Nawab of Sachin
- Reign: 19 November 1930 – 13 May 1970
- Predecessor: Ibrahim Muhammad Yakut Khan III
- Successor: Muhammad Suroor Yakut Khan
- Born: 11 September 1909
- Died: 31 May 1970 (aged 60)
- Wives: Nusrat Zamani Begum ​(m. 1930)​; Yakut Zamani Begum ​(m. 1937)​; Massarat Zamani Begum ​ ​(m. 1938)​;

Names
- Sidi Muhammad Haider Khan
- House: Sachin
- Dynasty: Siddi
- Father: Ibrahim Muhammad Yakut Khan III
- Mother: Fatima Sultan Jahan

= Sidi Muhammad Haider Khan =

Nawab of Sachin (1930 - 1970)

Sidi Muhammad Haider Khan also known as was the Nawab of Sachin from 1930 until his death in 1970. He belonged the lineal descendants of the Sidi Habshi or Abbyssinian rulers of Janjira descended from Nawab Bahadur Sidi Abdul Karim Muhammad Yakut Khan I

== Biography ==
He was born on 11 September 1909 as the eldest son of Ibrahim Muhammad Yakut Khan III and his wife Fatima Sultan Jahan. He was initially homeschooled and later completed his formal education at the Rajkumar College, Rajkot.

Upon the death of his father on 19 November 1930, he succeeded him as the Nawab of Sachin. He was invested with ruling powers on 5 February 1931 by the Political Agent on two conditions: firstly, that for a period of two years, his Diwan would be appointed with the approval of the Government; and secondly, that in all important matters of State policy, he would abide by the advice of the Political Agent. He acceded Sachin to the Dominion of India in August 1947.

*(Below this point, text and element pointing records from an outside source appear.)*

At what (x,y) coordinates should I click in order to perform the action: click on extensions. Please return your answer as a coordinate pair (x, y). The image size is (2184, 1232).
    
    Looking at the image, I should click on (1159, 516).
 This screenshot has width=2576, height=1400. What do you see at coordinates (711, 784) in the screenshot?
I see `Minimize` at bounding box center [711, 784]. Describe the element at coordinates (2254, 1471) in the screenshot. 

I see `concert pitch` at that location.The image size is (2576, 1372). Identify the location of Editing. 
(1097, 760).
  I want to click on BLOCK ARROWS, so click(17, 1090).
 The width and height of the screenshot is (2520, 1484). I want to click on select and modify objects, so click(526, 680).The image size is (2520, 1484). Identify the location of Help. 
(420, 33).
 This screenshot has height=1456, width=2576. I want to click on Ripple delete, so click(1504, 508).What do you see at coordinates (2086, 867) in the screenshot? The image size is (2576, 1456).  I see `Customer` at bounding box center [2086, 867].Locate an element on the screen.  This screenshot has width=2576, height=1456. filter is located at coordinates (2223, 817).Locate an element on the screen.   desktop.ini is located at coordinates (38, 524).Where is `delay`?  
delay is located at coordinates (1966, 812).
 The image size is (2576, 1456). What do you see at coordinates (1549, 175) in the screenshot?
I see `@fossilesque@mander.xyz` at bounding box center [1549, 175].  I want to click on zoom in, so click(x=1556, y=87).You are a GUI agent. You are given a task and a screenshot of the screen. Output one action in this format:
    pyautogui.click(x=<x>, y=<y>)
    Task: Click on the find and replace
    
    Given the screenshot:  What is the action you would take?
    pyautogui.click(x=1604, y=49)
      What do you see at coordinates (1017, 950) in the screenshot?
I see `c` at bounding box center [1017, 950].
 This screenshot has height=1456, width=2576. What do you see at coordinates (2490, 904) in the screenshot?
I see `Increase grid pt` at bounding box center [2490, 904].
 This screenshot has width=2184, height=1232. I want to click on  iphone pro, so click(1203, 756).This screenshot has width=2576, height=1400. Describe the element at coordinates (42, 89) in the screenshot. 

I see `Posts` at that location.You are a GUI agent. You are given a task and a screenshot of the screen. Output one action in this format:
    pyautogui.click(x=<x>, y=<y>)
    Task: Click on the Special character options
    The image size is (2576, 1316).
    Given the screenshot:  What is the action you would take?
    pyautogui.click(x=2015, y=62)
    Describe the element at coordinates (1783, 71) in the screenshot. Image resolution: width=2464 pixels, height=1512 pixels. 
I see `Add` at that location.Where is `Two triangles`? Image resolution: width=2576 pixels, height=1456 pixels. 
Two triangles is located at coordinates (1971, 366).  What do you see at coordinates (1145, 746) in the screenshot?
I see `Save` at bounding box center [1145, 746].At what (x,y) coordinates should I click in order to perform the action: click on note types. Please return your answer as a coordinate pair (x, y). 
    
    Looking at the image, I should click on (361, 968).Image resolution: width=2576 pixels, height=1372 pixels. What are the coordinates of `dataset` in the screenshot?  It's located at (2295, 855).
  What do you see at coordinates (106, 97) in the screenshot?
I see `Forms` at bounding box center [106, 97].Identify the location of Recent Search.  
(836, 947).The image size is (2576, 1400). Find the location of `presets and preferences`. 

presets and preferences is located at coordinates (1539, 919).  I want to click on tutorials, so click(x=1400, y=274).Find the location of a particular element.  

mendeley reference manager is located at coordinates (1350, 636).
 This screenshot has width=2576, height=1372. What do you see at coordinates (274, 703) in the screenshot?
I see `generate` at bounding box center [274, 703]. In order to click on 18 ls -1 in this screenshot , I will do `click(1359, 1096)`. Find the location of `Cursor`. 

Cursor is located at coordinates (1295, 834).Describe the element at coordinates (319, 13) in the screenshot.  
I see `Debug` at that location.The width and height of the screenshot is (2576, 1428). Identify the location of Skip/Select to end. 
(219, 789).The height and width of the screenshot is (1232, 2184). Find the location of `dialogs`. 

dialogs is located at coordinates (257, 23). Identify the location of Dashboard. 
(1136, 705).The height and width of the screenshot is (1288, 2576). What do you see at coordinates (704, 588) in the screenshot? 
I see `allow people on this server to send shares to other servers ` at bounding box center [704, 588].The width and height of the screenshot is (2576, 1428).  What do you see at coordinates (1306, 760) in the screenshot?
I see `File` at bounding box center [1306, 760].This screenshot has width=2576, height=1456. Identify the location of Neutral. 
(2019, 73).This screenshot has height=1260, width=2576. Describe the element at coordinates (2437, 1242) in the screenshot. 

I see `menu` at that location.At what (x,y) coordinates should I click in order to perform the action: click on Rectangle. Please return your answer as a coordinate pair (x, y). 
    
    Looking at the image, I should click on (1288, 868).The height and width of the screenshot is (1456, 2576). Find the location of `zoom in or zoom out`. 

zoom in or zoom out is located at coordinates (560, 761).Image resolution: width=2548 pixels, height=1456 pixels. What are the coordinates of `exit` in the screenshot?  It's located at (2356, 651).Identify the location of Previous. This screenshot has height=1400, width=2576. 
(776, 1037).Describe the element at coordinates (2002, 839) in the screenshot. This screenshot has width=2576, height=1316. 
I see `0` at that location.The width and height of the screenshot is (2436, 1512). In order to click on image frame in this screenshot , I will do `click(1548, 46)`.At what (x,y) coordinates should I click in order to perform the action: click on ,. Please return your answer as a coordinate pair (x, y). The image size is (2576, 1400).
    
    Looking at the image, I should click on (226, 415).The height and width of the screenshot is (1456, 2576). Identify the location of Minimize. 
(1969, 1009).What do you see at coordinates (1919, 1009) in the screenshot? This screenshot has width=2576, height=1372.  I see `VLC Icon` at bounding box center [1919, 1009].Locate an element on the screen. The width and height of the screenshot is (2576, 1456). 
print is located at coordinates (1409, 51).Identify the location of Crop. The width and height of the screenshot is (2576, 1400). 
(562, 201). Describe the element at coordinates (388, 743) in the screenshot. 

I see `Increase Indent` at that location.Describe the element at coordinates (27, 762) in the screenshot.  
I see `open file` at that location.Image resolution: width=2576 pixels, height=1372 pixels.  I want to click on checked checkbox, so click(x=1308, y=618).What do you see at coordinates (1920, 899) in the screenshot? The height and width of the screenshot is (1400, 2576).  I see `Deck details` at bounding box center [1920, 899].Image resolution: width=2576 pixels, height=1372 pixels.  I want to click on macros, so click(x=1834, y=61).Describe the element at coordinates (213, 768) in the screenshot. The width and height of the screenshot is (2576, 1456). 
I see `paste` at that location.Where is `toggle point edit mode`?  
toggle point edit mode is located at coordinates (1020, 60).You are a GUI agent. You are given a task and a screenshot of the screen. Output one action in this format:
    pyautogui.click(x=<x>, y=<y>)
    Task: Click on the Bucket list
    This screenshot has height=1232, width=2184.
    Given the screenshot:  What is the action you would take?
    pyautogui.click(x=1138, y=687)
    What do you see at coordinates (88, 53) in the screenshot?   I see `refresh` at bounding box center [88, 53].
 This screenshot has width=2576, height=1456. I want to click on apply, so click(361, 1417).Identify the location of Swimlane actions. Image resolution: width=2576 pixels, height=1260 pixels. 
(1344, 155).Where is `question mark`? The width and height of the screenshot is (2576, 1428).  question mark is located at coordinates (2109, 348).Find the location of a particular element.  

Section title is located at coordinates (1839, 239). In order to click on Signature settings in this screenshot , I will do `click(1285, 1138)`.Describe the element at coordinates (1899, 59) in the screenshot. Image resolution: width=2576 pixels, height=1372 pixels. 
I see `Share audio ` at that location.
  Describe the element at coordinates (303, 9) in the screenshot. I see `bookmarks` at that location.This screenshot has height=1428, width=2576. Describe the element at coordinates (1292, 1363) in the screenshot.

His summer capital was located in the seaside town of Dumas, on the Western Coast of Gujarat just 10 miles from Surat. It was the only such town on the Western Coast reportedly having well road connectivity with the Grand Trunk Road and also equipped with telephone lines and other communications.

He married three times. His first marriage was to Arjumand Bano Sarkar-i-Aliya Nawab Nusrat Zamani Begum, the eldest sister of the Nawab of Loharu, on 7 July 1930. His second marriage took place on 23 July 1937 to Alimamma Sultan Nur Mahal Nawab Yakut Zamani Begum. His third marriage was on 10 May 1938 to Manzar Sultan Mumtaz Mahal Nawab Massarat Zamani Begum.

He died on 31 May 1970.

== Titles and styles ==
His titles were:

- 11 September 1909 – 19 November 1930: Nawabzada Sidi Muhammad Haider Khan Bahadur, Wali Ahad Sahib of Sachin.
- 19 November 1930 – 31 May 1970: His Highness Mubariz-ud-Daula Muzaffar-ul-Mulk Nawab Sidi Muhammad Haider Khan Bahadur, Nusrat Jang, Nawab Sahib of Sachin.